Word and element location records
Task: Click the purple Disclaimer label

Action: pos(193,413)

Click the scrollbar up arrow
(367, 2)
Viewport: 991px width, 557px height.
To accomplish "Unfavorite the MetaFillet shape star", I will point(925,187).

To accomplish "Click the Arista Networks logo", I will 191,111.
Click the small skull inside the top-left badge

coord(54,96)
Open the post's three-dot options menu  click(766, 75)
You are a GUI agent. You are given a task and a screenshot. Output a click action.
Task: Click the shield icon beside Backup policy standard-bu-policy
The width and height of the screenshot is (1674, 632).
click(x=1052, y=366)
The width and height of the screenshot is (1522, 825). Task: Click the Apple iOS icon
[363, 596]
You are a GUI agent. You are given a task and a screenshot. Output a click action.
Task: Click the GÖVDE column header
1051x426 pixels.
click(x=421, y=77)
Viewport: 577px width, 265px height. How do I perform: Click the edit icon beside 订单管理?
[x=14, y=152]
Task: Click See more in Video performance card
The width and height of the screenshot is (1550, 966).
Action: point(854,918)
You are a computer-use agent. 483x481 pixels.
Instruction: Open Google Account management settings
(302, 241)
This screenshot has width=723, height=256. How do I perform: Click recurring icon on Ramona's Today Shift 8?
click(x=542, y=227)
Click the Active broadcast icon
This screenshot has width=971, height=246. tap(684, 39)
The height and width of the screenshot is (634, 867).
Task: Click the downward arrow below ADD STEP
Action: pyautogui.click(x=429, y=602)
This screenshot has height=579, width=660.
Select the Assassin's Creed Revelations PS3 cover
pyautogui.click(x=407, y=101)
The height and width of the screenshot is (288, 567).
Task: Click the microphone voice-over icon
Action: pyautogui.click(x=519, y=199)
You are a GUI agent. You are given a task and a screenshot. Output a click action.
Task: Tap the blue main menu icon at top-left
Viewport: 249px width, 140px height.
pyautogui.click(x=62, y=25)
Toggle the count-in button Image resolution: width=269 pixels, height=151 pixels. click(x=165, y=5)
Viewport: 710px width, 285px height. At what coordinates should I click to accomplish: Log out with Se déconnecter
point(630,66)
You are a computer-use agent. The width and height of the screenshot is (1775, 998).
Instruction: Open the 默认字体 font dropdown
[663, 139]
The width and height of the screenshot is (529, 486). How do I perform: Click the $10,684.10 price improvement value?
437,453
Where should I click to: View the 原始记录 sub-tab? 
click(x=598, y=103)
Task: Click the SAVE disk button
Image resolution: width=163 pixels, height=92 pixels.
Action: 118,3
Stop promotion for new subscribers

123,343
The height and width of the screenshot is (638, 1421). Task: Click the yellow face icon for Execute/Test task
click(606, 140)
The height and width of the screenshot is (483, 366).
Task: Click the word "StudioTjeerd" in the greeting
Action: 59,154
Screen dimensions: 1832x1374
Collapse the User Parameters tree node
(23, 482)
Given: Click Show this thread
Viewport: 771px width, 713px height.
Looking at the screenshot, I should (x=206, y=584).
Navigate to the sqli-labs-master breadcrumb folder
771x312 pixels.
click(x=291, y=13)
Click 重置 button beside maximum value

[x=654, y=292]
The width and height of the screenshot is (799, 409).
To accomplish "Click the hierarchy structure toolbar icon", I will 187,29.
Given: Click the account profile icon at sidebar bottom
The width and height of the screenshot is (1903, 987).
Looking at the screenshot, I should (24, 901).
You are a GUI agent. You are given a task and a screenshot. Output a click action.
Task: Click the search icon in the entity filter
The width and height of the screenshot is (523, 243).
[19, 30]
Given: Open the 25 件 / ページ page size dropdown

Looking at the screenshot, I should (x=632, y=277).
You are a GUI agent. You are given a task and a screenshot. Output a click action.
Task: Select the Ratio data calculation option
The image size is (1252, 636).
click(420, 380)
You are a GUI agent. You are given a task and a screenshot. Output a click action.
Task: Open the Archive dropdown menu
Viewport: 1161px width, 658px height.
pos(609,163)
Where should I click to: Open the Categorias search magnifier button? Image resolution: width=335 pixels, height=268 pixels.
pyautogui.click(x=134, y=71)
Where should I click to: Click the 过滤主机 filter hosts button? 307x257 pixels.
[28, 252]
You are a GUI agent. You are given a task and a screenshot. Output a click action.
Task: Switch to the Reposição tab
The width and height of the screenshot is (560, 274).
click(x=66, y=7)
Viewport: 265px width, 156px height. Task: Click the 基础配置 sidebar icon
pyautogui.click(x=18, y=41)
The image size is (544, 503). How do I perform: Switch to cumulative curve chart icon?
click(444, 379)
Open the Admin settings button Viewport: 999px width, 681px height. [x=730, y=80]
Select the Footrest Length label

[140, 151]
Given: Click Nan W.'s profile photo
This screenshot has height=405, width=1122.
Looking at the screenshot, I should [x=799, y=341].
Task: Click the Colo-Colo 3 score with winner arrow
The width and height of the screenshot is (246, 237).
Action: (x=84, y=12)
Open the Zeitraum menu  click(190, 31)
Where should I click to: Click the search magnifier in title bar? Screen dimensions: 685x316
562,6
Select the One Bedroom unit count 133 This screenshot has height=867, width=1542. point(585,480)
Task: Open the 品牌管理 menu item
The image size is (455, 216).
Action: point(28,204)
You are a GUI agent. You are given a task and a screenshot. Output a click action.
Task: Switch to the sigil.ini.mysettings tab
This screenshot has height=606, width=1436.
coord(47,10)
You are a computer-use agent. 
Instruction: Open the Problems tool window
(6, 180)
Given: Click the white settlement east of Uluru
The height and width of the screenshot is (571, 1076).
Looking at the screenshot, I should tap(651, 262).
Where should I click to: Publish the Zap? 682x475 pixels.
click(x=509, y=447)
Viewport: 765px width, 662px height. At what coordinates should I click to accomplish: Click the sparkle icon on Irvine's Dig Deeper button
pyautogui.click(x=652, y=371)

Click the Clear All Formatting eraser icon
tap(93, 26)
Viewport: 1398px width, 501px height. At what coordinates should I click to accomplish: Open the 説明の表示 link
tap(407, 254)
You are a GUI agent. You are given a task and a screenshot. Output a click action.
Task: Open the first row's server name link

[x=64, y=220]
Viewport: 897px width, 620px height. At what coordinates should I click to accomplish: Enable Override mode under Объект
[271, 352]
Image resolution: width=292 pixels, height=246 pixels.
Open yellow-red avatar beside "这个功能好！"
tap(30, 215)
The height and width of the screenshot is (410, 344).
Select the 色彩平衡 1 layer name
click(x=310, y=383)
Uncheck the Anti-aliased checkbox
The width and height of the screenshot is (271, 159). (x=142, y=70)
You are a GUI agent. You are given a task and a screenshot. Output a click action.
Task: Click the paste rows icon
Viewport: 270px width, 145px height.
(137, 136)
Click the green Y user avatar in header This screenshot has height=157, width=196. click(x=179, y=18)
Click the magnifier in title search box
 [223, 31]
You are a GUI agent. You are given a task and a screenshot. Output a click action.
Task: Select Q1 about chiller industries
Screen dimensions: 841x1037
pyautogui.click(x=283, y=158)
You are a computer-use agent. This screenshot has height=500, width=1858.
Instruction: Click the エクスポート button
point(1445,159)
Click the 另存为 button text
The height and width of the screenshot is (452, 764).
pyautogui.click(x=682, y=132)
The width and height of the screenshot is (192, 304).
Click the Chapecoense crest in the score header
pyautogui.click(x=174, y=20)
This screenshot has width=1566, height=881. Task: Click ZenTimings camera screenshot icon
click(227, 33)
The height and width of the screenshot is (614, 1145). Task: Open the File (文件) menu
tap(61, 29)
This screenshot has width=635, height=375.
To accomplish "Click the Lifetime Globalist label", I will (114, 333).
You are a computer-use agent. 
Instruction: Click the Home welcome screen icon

_WRITTEN PROBLEM_.
Reproduce the lines between the one holding "Select the Footrest Length label" and the one holding "coord(47,10)", inclusive, substituting "Choose" for "Select" and leaving everything else unchanged. Return only those lines.

_ANSWER TO THIS TASK_.
Choose the Footrest Length label

[140, 151]
Given: Click Nan W.'s profile photo
This screenshot has height=405, width=1122.
Looking at the screenshot, I should [x=799, y=341].
Task: Click the Colo-Colo 3 score with winner arrow
The width and height of the screenshot is (246, 237).
Action: (x=84, y=12)
Open the Zeitraum menu  click(190, 31)
Where should I click to: Click the search magnifier in title bar? Screen dimensions: 685x316
562,6
Choose the One Bedroom unit count 133 This screenshot has height=867, width=1542. point(585,480)
Task: Open the 品牌管理 menu item
The image size is (455, 216).
Action: point(28,204)
You are a GUI agent. You are given a task and a screenshot. Output a click action.
Task: Switch to the sigil.ini.mysettings tab
This screenshot has height=606, width=1436.
coord(47,10)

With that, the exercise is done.